Emerson College’s only independent, student-run newspaper since 1947

The Berkeley Beacon

Emerson College’s only independent, student-run newspaper since 1947

The Berkeley Beacon

Emerson College’s only independent, student-run newspaper since 1947

The Berkeley Beacon

Over 191,000 books were used to train AI. What are rising authors supposed to do next?

Kellyn Taylor
Illustration by Kellyn Taylor.

Opinion editors are not responsible for agreeing or disagreeing with their writers but rather elevate each individual’s specific voice.

When tech consultant Alex Reisner wrote “Revealed: The Authors Whose Pirated Books Are Powering Generative AI” for The Atlantic on Sept. 23, he exposed massive tech companies like Meta and Bloomberg for training language modeling AI with a new program called Books3, which uses the long, thematically consistent style of  novels—without permission or licensing from the author or publisher—to construct the illusion of intelligence. 

Meta’s program database alone includes works from award-winning authors like Zadie Smith and Stephen King. Authors Sarah Silverman and Paul Tremblay are currently suing Meta for copyright infringement as this program uses their work without their consent.

One of my favorite authors, Patti Callahan Henry, took to Instagram to share Reisner’s article and her newfound knowledge that two of her works, “Between the Tides” and “The Bookshop at Water’s End,” were being used by Books3. Her caption quoted highlights from Reisner’s article, including that “AI training practices are secretive and fundamentally non consensual,” emphasizing the for-profit nature of the executives behind such initiatives. 

Now, where does this leave someone like me , an aspiring author attending Emerson College with the ultimate goal of making a career out of writing novel? It is my dream to become a bestselling author and have my work beloved by thousands, maybe even millions, of people who resonate with the themes and messages of my books. 

There is nothing more discouraging than knowing my formal studies and personal writing labor might mean nothing and get me nowhere in the future. 

Articles like Reisner’s increase my frustration at large corporations who put their money and support behind this tech simply because AI-authored books are much cheaper to produce and quicker to write than their human counterparts. 

Efficacy is the only thing that truly matters to these corporations rather than fostering creativity, which is intrinsic to the human experience. I am angered about the choices of a few powerful people can and will negatively impact the lifestyles of hundreds who make their living in art. 

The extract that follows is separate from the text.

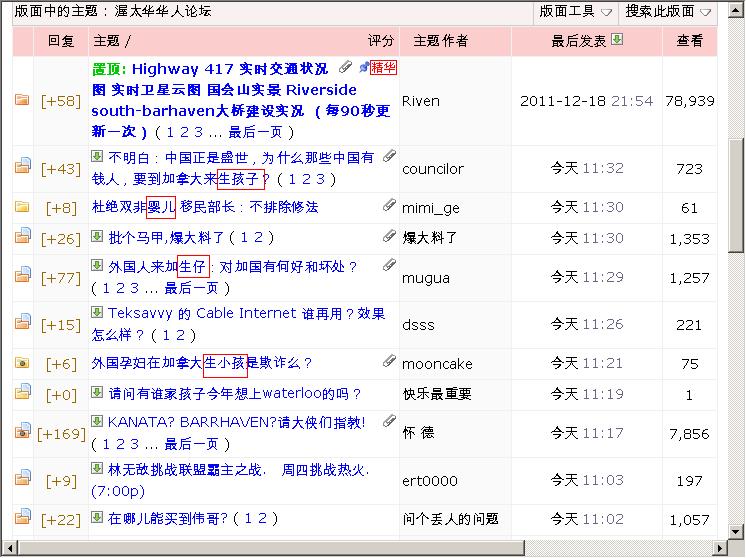Click the paperclip icon on Highway 417 thread

[x=345, y=68]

Now I wonder if my work even matters anymore. Is there going to be a market for books written by human authors in the near future? If, by using books that are the product of months, perhaps years, of human effort, AI has learned how to write novels, and can do so in the fraction of the time and cost that a human author would, why should I be dedicating my time to writing now? 

I still love writing. I have no intention to stop. This will simply have to be another obstacle to overcome along the way. 

This program and Meta’s campaign simply reflect how today’s society is becoming hopelessly capitalist. Those in power let money and profit rule over expressions of creativity and of those who work hard to live out their passions. Reisner describes the conundrum: “These authors spend years thinking, researching, imagining, and writing, and had no idea that their books were being used to train machines that could one day replace them.” 

It’s Kafkaesque as all get out. 

What I propose as a response to AI doomsday is accountability. These companies funding and training AI need to be transparent about the steps they are taking to develop their product. In another article for The Atlantic, Stephen King responded to the fact that his works were being used to train AI by reading AI-generated work, concluding that the AI works do not hold up to genuine writing. Before AI has the time to improve, we must demand that laws be made to better clarify the boundaries of AI when it comes to intellectual property.

Above all, I feel our best weapon against AI is the simple practice of continuing to write our own stories, despite the frustration that the idea of AI brings us. Our human creativity shows that we have not given up in the face of technology, and at the end of the day, readers want books by people like them. I, too, want to resonate with authors’ struggles, interact with other readers who love the same books I do, and participate in the storytelling experience.